On Wednesday, the Associated Press reported that the American Civil Liberties Union filed this separate lawsuit on behalf of booksellers, on Tuesday. The book stores represented in the federal lawsuit include The Tattered Cover and other book shops and newsstands in Denver and across the state, CBS4 reports.

The booksellers lawsuit came a week after three marijuana publications -- The Daily Doobie, The Hemp Connoisseur and High Times Magazine -- filed suit to block a provision of Colorado's new marijuana legalization laws which mandated that marijuana publications be sold only behind a counter in public retail stores "where persons under twenty-one years of age are present."

Gov. John Hickenlooper signed several landmark marijuana-related measures into law last week establishing Colorado as the world's first legal, taxed and regulated recreational marijuana market for adults. Those measures also came with several provisions designed to limit the exposure of children to marijuana advertising after some parents complained that the magazines were visible to children in stores.

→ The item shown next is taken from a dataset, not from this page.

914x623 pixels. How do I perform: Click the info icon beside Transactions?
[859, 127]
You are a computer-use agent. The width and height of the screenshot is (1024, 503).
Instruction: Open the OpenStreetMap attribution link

Lane argued that the provision specifically targets the publications' right to free speech and clashes with the primary idea behind Amendment 64 to "regulate marijuana like alcohol."

“Amendment 64 was passed by Colorado voters who intended to ‘regulate marijuana like alcohol’... [but publications] ‘whose primary focus is alcohol or alcohol businesses’ are not regulated or penalized the same way as Plaintiffs’ marijuana-focused publications.”

In an editorial by The Daily Doobie, one of the marijuana publications involved in the suit, this double standard was noted:

The purpose of Amendment 64 was to regulate marijuana like alcohol. Images of other legal drugs alcohol, tobacco, pharmaceuticals—abound in the public sphere, as do magazines that write about and depict their use. Relegating High Times (and the Daily Doobie) to the back shelf, therefore, violates the spirit of 64 when Cigar Aficionado and Wine Spectator are perfectly visible at Barnes & Noble.

The magazine editorial questions the logic of how a marijuana publication like High Times Magazine can be purchased on a shelf in the state of Mississippi -- where recreational-marijuana is illegal -- but must be sold only behind the counter in the state of Colorado where it is legal.

Colorado is the first state to pass a law requiring pot magazines to be placed behind the counter in stores that grant entry to shoppers under the age of 21.

When the measure was being considered, a lawyer for High Times Magazine told The Associated Press that the magazine restriction "patently unconstitutional" and said there's no legal precedent for treating pictures of a drug as obscene.